Currently I was trying to do a machine learning classification of 6 time series datasets (in .csv format) using MiniRocket, an sktime machine learning package. However, when I imported the .csv files using pd.read_csv and run them through MiniRocket, the error "TypeError: X must be in an sktime compatible format" pops up, and it says that the following data types are sktime compatible: ['pd.Series', 'pd.DataFrame', 'np.ndarray', 'nested_univ', 'numpy3D', 'pd-multiindex', 'df-list', 'pd_multiindex_hier'] Then I checked the data type of my imported .csv files and got "pandas.core.Frame.DataFrame", which is a data type that I never saw before and is obviously different from the sktime compatible pd.DataFrame. What is the difference between pandas.core.Frame.DataFrame and pd.DataFrame, and how to convert pandas.core.Frame.DataFrame to the sktime compatible pd.DataFrame?
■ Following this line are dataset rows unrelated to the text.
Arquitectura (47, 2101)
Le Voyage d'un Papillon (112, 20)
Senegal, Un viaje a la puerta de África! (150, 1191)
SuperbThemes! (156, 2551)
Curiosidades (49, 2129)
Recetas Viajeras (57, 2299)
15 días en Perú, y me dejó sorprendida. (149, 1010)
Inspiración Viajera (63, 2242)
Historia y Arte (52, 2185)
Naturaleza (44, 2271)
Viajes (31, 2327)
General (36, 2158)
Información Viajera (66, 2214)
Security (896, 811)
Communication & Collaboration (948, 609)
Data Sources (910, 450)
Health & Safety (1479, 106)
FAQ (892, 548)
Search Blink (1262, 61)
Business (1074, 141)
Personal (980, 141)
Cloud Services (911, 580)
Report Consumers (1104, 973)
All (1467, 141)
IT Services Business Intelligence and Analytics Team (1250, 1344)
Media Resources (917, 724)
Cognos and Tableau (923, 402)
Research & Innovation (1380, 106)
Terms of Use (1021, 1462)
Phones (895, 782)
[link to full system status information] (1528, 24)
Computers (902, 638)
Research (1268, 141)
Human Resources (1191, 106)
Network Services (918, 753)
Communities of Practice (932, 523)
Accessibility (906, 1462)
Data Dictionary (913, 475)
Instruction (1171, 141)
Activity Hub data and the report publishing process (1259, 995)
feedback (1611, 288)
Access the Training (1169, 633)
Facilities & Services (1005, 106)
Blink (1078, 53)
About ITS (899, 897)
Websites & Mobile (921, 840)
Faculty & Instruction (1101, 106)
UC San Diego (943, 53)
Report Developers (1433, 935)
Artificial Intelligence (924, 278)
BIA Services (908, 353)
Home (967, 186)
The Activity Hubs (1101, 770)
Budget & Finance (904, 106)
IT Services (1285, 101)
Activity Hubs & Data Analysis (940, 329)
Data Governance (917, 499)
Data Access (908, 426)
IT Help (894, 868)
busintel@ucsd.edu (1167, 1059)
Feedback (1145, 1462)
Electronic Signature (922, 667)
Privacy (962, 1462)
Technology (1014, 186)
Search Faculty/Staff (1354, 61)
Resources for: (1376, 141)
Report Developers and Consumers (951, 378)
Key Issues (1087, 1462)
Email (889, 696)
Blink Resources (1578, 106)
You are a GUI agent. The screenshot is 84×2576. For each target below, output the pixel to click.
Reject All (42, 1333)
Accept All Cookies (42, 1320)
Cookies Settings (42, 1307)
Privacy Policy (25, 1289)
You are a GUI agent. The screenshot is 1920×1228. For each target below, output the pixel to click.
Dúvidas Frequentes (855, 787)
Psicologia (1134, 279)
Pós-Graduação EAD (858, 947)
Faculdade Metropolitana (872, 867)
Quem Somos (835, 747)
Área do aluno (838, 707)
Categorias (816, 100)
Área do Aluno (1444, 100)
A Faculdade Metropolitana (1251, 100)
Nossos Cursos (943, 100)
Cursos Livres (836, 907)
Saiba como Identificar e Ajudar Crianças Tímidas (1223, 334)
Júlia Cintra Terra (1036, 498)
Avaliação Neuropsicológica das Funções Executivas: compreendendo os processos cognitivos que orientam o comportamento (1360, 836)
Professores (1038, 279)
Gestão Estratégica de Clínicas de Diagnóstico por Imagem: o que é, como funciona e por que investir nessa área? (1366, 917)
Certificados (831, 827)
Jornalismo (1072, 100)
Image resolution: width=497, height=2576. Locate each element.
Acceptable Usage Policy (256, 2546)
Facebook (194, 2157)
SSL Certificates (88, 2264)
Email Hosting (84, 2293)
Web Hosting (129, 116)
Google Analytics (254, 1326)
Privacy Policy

I tried to convert pandas.core.Frame.DataFrame to pd.DataFrame using df.join and df.pop functions, but neither of them was able to convert my data from pandas.core.Frame.DataFrame to pd.DataFrame (after conversion I checked the type again and it is still the same).
CodePudding user response:
If you just take the values from your old DataFrame with .values
, you can create a new DataFrame the standard way. If you want to keep the same columns and index values, just set those when you declare your new DataFrame.
df_new = pd.DataFrame(df_old.values, columns=df_old.columns, index=df_old.index)
CodePudding user response:
Most of the pandas classes are defined under pandas.core
folder: https://github.com/pandas-dev/pandas/tree/main/pandas/core.
For example, class DataFrame
is defined in pandas.core.frame.py
:
class DataFrame(NDFrame, OpsMixin):
...
def __init__(...)
...
Pandas is not yet a py.typed library PEP 561, hence the public API documentation uses pandas.DataFrame
but internally all error messages still refer to the source file structure such as pandas.core.frame.DataFrame
.